PG&E, state agencies look ahead to busy 2023 for determining future of Diablo Canyon Power Plant

The Diablo Canyon Decommissioning Engagement Panel's final meeting of 2022 focused on a topic that contradicts its title: the recent push to possibly extend operations at the Avila Beach-based nuclear power plant.

PG&E and state officials joined the local citizen panel on Dec. 14 to provide an update on what's transpired since the passage of Senate Bill 846—which unlocked $1.4 billion in state funding to help PG&E try to relicense Diablo and operate it through 2030—and what's in store next year.

The bottom line, according to the officials, is that the path ahead for Diablo is complex and compressed, with many key milestones and decisions taking place over the next 12 to 24 months.

Tom Jones, a senior director with PG&E, told the panel that the company continues to prepare for two outcomes: one in which Diablo is decommissioned as planned in 2024 and 2025, and one in which it operates at least five more years under new licenses.

"We'll know one of them to be true two years from now," Jones said. "We're maintaining both functions because while it's been portrayed at times that SB 846 is a done deal and the plant's going to run, we can't certainly take for granted that's going to occur."

Since the legislation passed in September, PG&E applied for and received a $1.1 billion grant from the U.S. Department of Energy, which will help backfill the state subsidies, and began engaging with the Nuclear Regulatory Commission (NRC) on a path forward to relicense Diablo's two reactors.

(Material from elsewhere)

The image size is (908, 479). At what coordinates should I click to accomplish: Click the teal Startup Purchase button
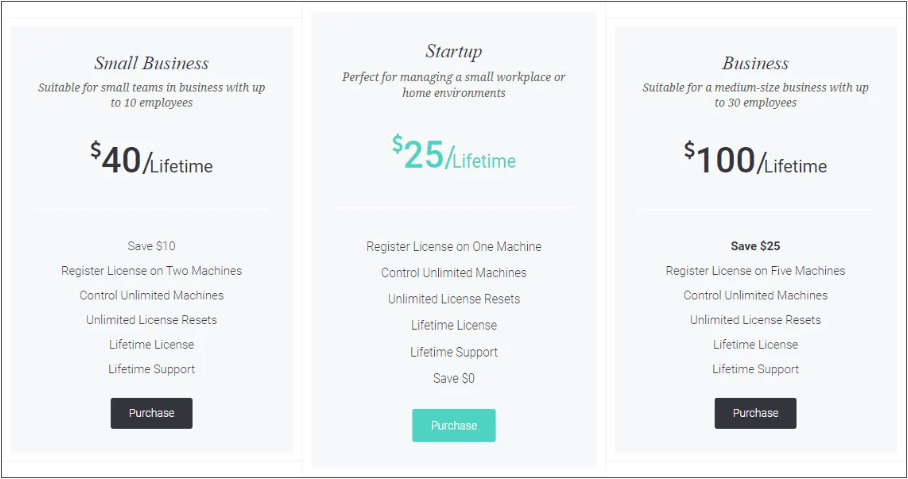tap(453, 425)
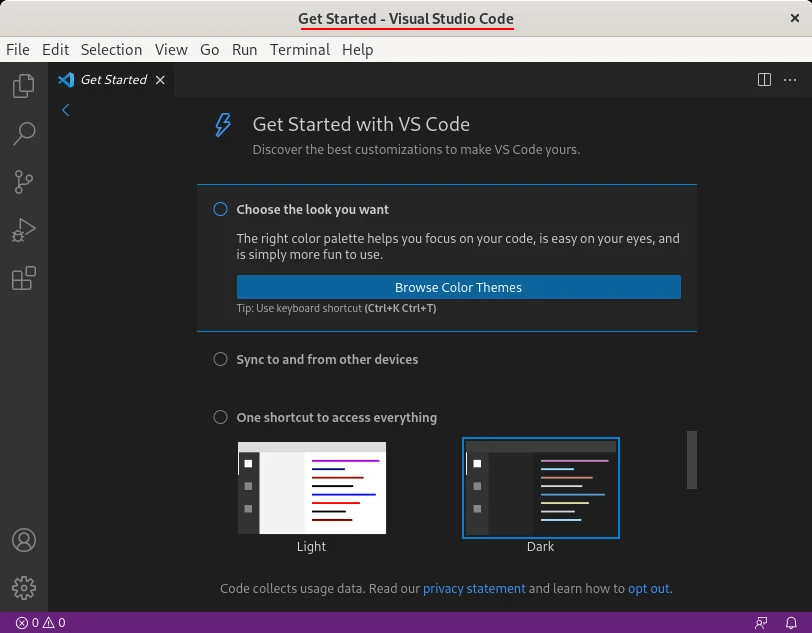812x633 pixels.
Task: Open the editor More Actions menu
Action: [x=790, y=80]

BIG YEAR AHEAD With the recent passage of state legislation that seeks to extend the life of Diablo Canyon Power Plant, PG&E and state officials are gearing up for a 2023 full of reports, deadlines, and tough decisions. - FILE PHOTO BY STEVE E. MILLER
  • File Photo By Steve E. Miller
  • BIG YEAR AHEAD With the recent passage of state legislation that seeks to extend the life of Diablo Canyon Power Plant, PG&E and state officials are gearing up for a 2023 full of reports, deadlines, and tough decisions.

The plant's current licenses are set to expire in 2024 and 2025, as PG&E withdrew its renewal applications in 2018 when it decided instead to close the plant. Now, the company is hoping the NRC will reconsider that original application—in a condensed timeframe.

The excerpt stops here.